**BRIEF**
Reproduce the full abstract on sulfation and glucuronidation in hydroxamic acid metabolism, word for word, from its title to its last sentence.

**EXCERPT PROVIDED**
..............................

Sulfation and glucuronidation as competing pathways in the metabolism of hydroxamic acids: the role of N,O-sulfonation in chemical carcinogenesis of aromatic amines.

Aromatic amines can be metabolized by N-acetylation and N-hydroxylation to hydroxamic acids; these subsequently are conjugated to form the N,O-sulfonate and N,O-glucuronide conjugates. The N,O-sulfonates are highly labile metabolites that generate reactive intermediates involved in the covalent binding of the parent compound to protein, RNA and DNA, as well as to low molecular compounds like glutathione. This paper discusses methods used to decrease sulfation in vivo, and thereby to enhance the formation of the more stable N,O-glucuronides from N-hydroxy-2-acetylaminofluorene and N-hydroxy-4-acetylamino-4'-fluorobiphenyl. Acetaminophen pretreatment decreases the sulfate availability, but results in many side effects that complicate the analysis of the results. An 8% casein diet reduces the sulfate availability in the rat to approximately 20% of control and thus offers an effective approach to decrease sulfation. The most effective selective inhibition of sulfation is by pentachlorophenol, which very strongly reduces N,O-sulfonation of both hydroxamic acids, and selectively inhibits the formation of DNA adducts that have retained the N-acetyl group. This inhibitor and the related 2,6-dichloro-4-nitrophenol can be employed to study the role of sulfation of hydroxamic acids in initiation and promotion of tumor formation by aromatic amines.

..............................

**SOURCE INFORMATION**
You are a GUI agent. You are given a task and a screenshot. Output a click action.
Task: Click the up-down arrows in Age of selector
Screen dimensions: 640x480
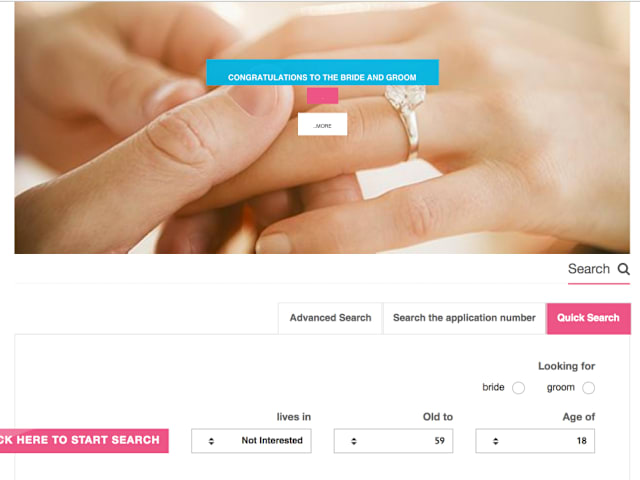coord(495,441)
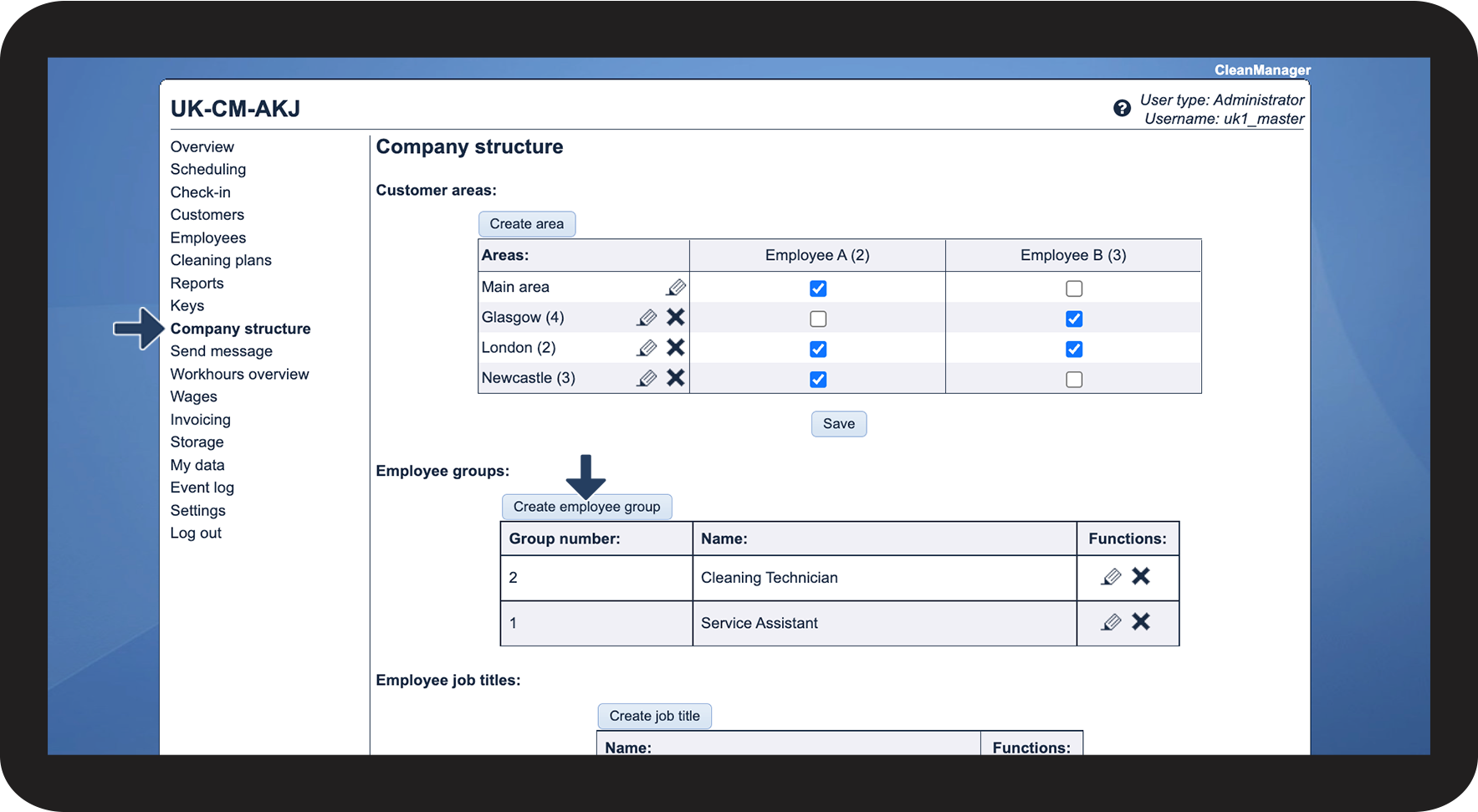The image size is (1478, 812).
Task: Delete the Glasgow area
Action: (x=675, y=318)
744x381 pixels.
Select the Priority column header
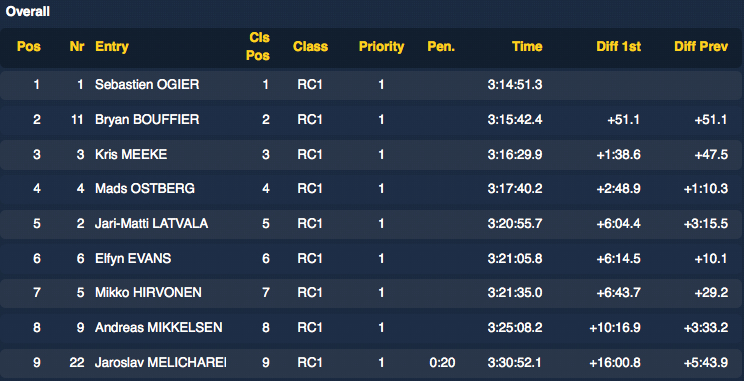point(381,46)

..............................

**SOLUTION TO THE EXERCISE**
Sulfation and glucuronidation as competing pathways in the metabolism of hydroxamic acids: the role of N,O-sulfonation in chemical carcinogenesis of aromatic amines.

Aromatic amines can be metabolized by N-acetylation and N-hydroxylation to hydroxamic acids; these subsequently are conjugated to form the N,O-sulfonate and N,O-glucuronide conjugates. The N,O-sulfonates are highly labile metabolites that generate reactive intermediates involved in the covalent binding of the parent compound to protein, RNA and DNA, as well as to low molecular compounds like glutathione. This paper discusses methods used to decrease sulfation in vivo, and thereby to enhance the formation of the more stable N,O-glucuronides from N-hydroxy-2-acetylaminofluorene and N-hydroxy-4-acetylamino-4'-fluorobiphenyl. Acetaminophen pretreatment decreases the sulfate availability, but results in many side effects that complicate the analysis of the results. An 8% casein diet reduces the sulfate availability in the rat to approximately 20% of control and thus offers an effective approach to decrease sulfation. The most effective selective inhibition of sulfation is by pentachlorophenol, which very strongly reduces N,O-sulfonation of both hydroxamic acids, and selectively inhibits the formation of DNA adducts that have retained the N-acetyl group. This inhibitor and the related 2,6-dichloro-4-nitrophenol can be employed to study the role of sulfation of hydroxamic acids in initiation and promotion of tumor formation by aromatic amines.